Creating Dynamic XML Sitemap With PHP

What is an XML Sitemap

Almost all information you need to know about Sitemaps is available at http://www.sitemaps.org.

From this site:

Sitemaps are an easy way for webmasters to inform search engines about pages on their sites that are available for crawling. In its simplest form, a Sitemap is an XML file that lists URLs for a site along with additional metadata about each URL (when it was last updated, how often it usually changes, and how important it is, relative to other URLs in the site) so that search engines can more intelligently crawl the site.

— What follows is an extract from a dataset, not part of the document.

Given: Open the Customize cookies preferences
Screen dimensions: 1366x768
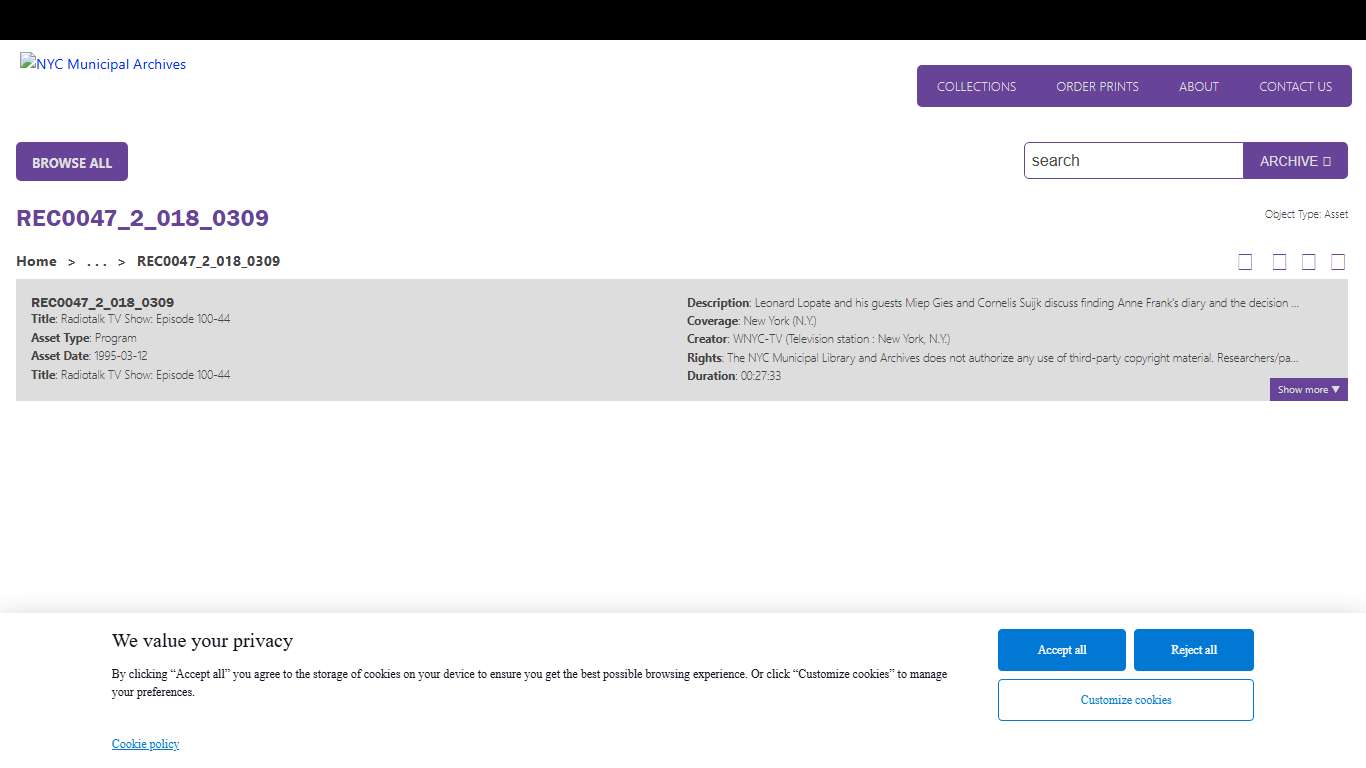Looking at the screenshot, I should [x=1125, y=700].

At typical Sitemap (usually called Sitemap, with a capital S, also known as Google Sitemap) is an XML file with the following structure:

<?xml version="1.0" encoding="UTF-8"?>
<urlset xmlns="http://www.sitemaps.org/schemas/sitemap/0.9">
        <url>
                <loc>http://www.example.com/catalog?item=74&desc=vacation_newfoundland</loc>
                <lastmod>2004-12-23T18:00:15+00:00</lastmod>
        </url>
</urlset>

Of course, the <url></url> section is repeated for each URL you want to include in the Sitemap file.

This example is a static XML file. A dynamic site (based on a database) has to create a dynamic Sitemap (generated and updated by a script, not manually).

After Sitemap creation, it must be submitted to search engines (see below). Sitemaps are very important for Search Engine Optimization (SEO). Creating and maintaining an accurate Sitemap is important to proper indexing of your website pages. More here from Google.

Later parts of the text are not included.